Vol 2 : L’Homme Sans Visage / Chapitre 207 – La famille du Diable
Quartier Ouest, 6 rue Edward.
Ikanser Bernard enfonça son chapeau noir puis, désignant la porte derrière la fontaine, dit à Klein, Isengard et Kaslana :
– « Nous avons fait une enquête inversée sur les différents canaux pour détecter toute fuite de nouvelles ou d’informations. Grâce au contour de son profil… et avec l’aide du miroir magique, nous avons un premier suspect. »
Klein qui avait perçu le problème dans le ton d’Ikanser, ressentit à son égard un déroutant soupçon de compassion.

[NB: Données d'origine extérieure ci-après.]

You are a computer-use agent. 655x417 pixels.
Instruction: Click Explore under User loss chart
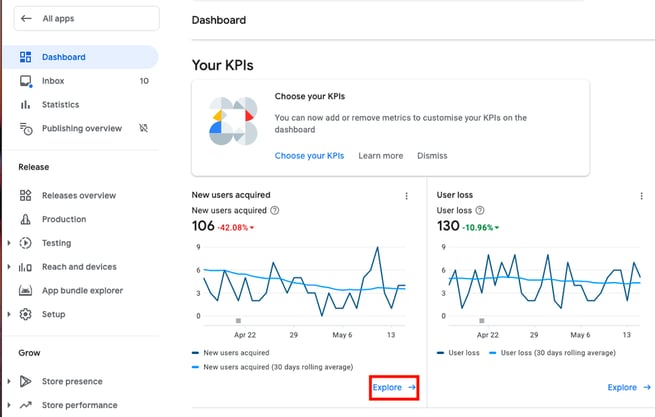pyautogui.click(x=629, y=387)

Vous avez manifestement marqué un temps d’arrêt lorsque vous avez mentionné le miroir magique. Je me demande quel prix vous avez payé pour obtenir la réponse souhaitée…
– « C’est le propriétaire de cette maison ? » demanda Kaslana, qui en était presque certaine.
Isengard Stanton regarda autour de lui avec l’air de quelqu’un qui réfléchit :
– « Auriez-vous trouvé une autre preuve pour avoir décidé de nous en informer directement ? »
– « Oui, le portrait du propriétaire des lieux, dans une certaine mesure, en est une », répondit franchement Ikanser. « De plus, les gens d’ici ont vu plusieurs fois un gros chien noir dans le quartier. »
– « Cela pourrait en effet prouver que le suspect est bien l’Apôtre du Désir. » Sur ces paroles, Isengard ne put s’empêcher de rire : « Désolé, nous étions si nerveux que nous ne vous avons même pas laissé l’opportunité de nous parler du suspect. »
Ikanser contourna la fontaine et se dirigea vers la porte d’entrée :
– « Le propriétaire de cette maison est Patrick Jason, principal actionnaire d’une petite banque. De ce qu’en disent ces voisins, c’est un homme d’âge moyen joyeux, enthousiaste et optimiste qui est resté célibataire, mais dont on pense qu’il a eu plusieurs maîtresses.
« Riche comme il est, il a trop peu de domestiques. À chaque fois qu’il organise une réception ou un bal, il lui faut engager des assistants temporaires auprès de l’Association Municipale d’Aide aux Familles. Il justifie cela par un problème d’insomnie. Trop de serviteurs affecteraient le silence dont il a besoin. »
– « À mon avis, il a beaucoup de secrets, c’est pourquoi il engage si peu de domestiques », dit Isengard qui plaisantait à moitié.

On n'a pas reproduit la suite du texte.